Bills must pass both houses before they become law and then must be presented to the president for their signature. The passage of a law can be a messy process since both houses of congress must agree to the same provisions in the bill for it to pass both houses. A bill may be proposed by a senator, representative, may come for the White House, be referred to the House or Senate by a State Legislature, Organization, Scholar, or Constituent. A bill will need a sponsoring Representative or Senator to introduce the bill into the Senate and the bill once introduced begins its long process of consideration. The one major qualification that the constitution stipulates is that any bill raising revenue must begin in the House of Representatives
If there are no objections to a bill being considered it is referred to an appropriate committee within the House or Senate, logged in the appropriate house’s journal, given a number, entered into the Legislative Information System (LIS) and made available in the Senate and House document rooms.

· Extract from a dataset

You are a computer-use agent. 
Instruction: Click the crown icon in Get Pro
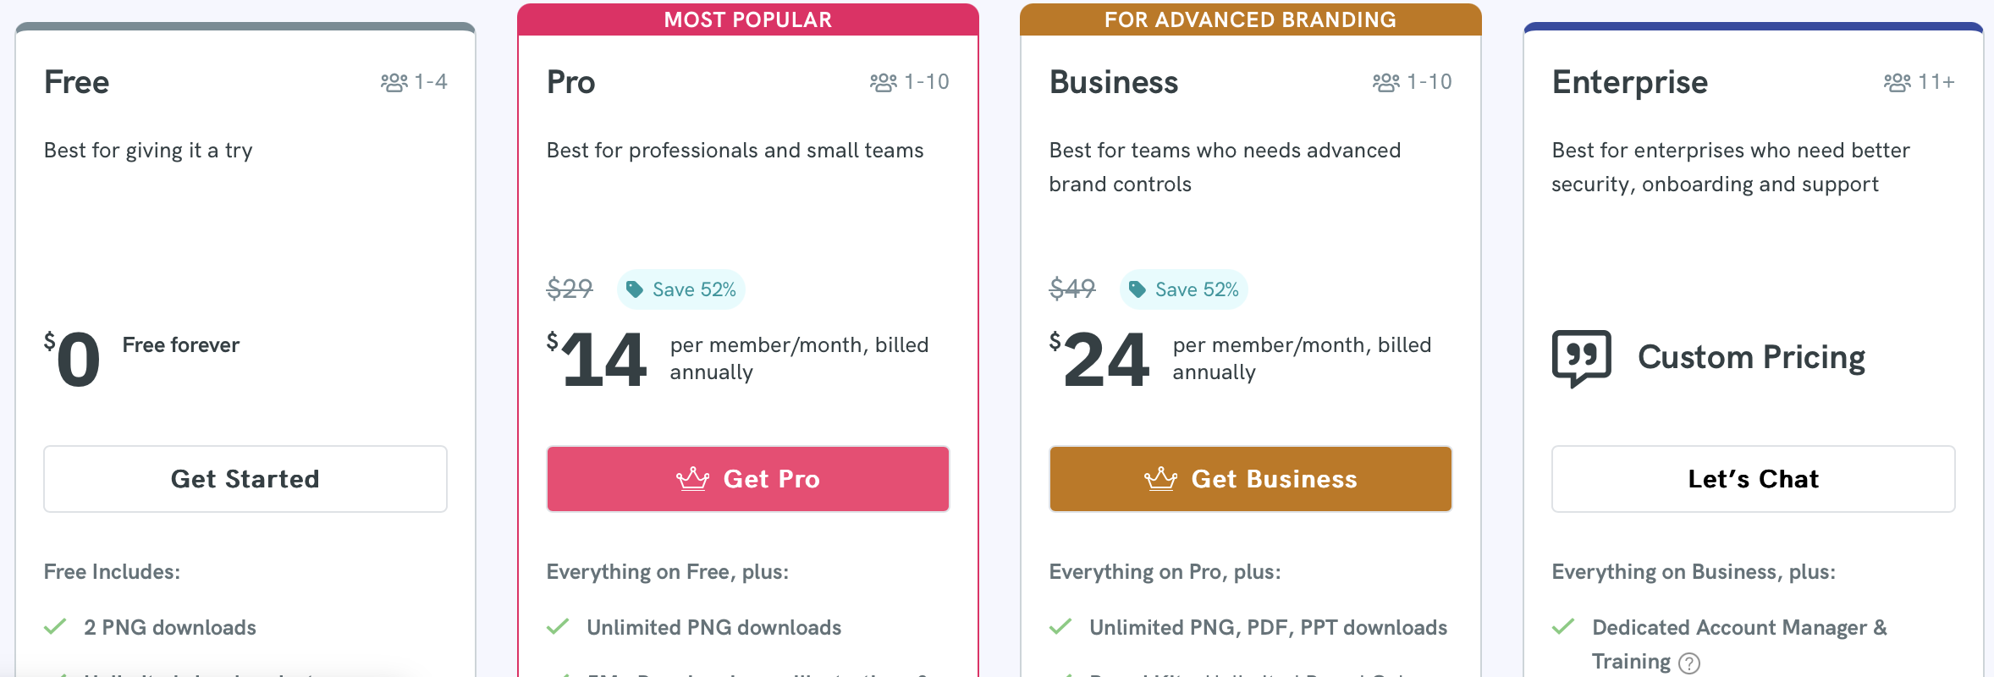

The committee is then required to conduct hearings and is expected to hear witnesses from both called by the committee chair and the minority party members. Once the hearings are concluded the committee debates and considers amendments to the bill and determines whether the bill will be recommended to the full senate or house of representatives. A vast majority of bills never make it out of committee, in the 114th Congress (our latest congress, which began on January 6, 2015, only has had 6% of the bills make it to the floor for a vote). A bill that makes it through the process of committee markup a member of the committee may move the order the measure reported to the Senate or House of Representatives. It takes a physical majority of the committee to report a measure to the Senate or House of Representatives. The bill may be reported with no changes, with amendments in various sections or in one amendment as a substitute. What this means is that the bill if it comes out of committee may be the same, may have individual portions of the bill altered or amended, or the entire bill may be rewritten as one amendment.

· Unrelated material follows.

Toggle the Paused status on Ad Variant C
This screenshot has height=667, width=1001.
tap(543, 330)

For those bills that make it to floor consideration they are now considered by the entire House of Representatives or Senate (based on which body they are moving through). The floor consideration typically begins with opening statements by the chair and ranking minority member of the reporting committee and appropriate subcommittees. The first amendments are typically those offered by the committee. Each amendment must be disposed of either by agreeing to vote on it directly or to table it (tabling an amendment effectively works as a vote to defeat the amendment if the motion to table passes). While an amendment is on the floor a Senator/Representative may propose an amendment to the amendment (second-degree amendment) and the second-degree amendment must be voted on before the original amendment (first-degree amendment) can change. This can become a complicated process but once all the amendments are acted upon the bill itself can be moved to the voting process.
One fifth of those present can ask for a roll call or recorded vote, otherwise a vote can be by voice vote, unanimous consent or by division (a process for obtaining a more accurate count of a voice vote). For example, if a bill is approved by the Senate then a final copy of the bill (reflecting all the amendments) is prepared, signed by the Secretary of the Senate, and delivered to the House of Representative (if the bill comes from the House then this process is the same except that it goes through the House and is delivered to the Senate).

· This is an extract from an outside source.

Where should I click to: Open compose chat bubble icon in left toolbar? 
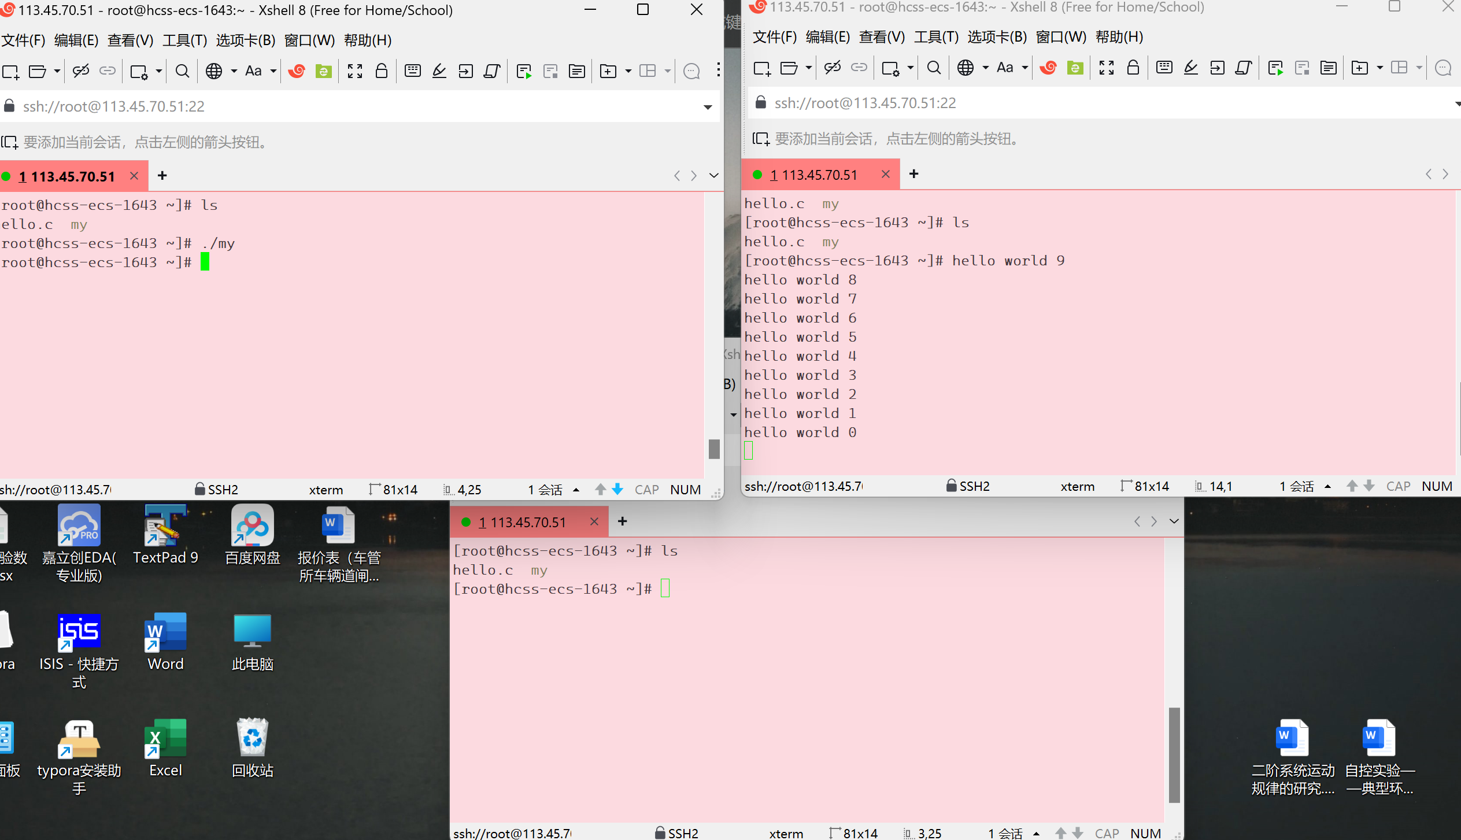[691, 71]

Following the example of a bill that comes from the Senate and is referred to the House of Representatives, the House will then act upon the bill in a similar manner to what the Senate has. If the bill makes it through the House of Representatives and it has no amendments to the bill the Senate passed (it is exactly the same bill) it is returned to the Senate to be enrolled (this is the final copy of the bill that passes the House and Senate) and is signed by the President Pro Tempore of the Senate and the Speaker of the House to be delivered to the White House. If the House has amended the bill the Senate may either agree with the amendment or request a conference. If the House and Senate go to conference, then designated members of both will negotiate to resolve the differences between the two proposed versions of the bill. Once a majority of House and Senate conferees agree to a conference report (a final version of the bill negotiated in the conference committee). Both houses must vote to approve the conference report before it is enrolled, signed by the President Pro Tempore of the Senate and the Speaker of the House to be delivered to the White House.
Once the bill finally passes both houses it is sent to the President who has ten days to act, or it they do not act it becomes law in 10 days (Sundays excepted). If the president disapproves a bill (veto), that disapproval may be overridden by a 2/3 vote of both the Senate and the House of Representatives. This does not happen very often (of 2,574 vetoes only 111 have been overridden).
The making of laws for the nation is a complicated process and in the past congress only two percent of bills became laws and yet it is a process that slow down the process to consider the impact of the proposed legislation. It is a process that by nature requires compromise for legislation to become enacted. In theory it should ensure that voice both in favor of and opposed to the legislation should be considered prior to a piece of legislation being voted upon.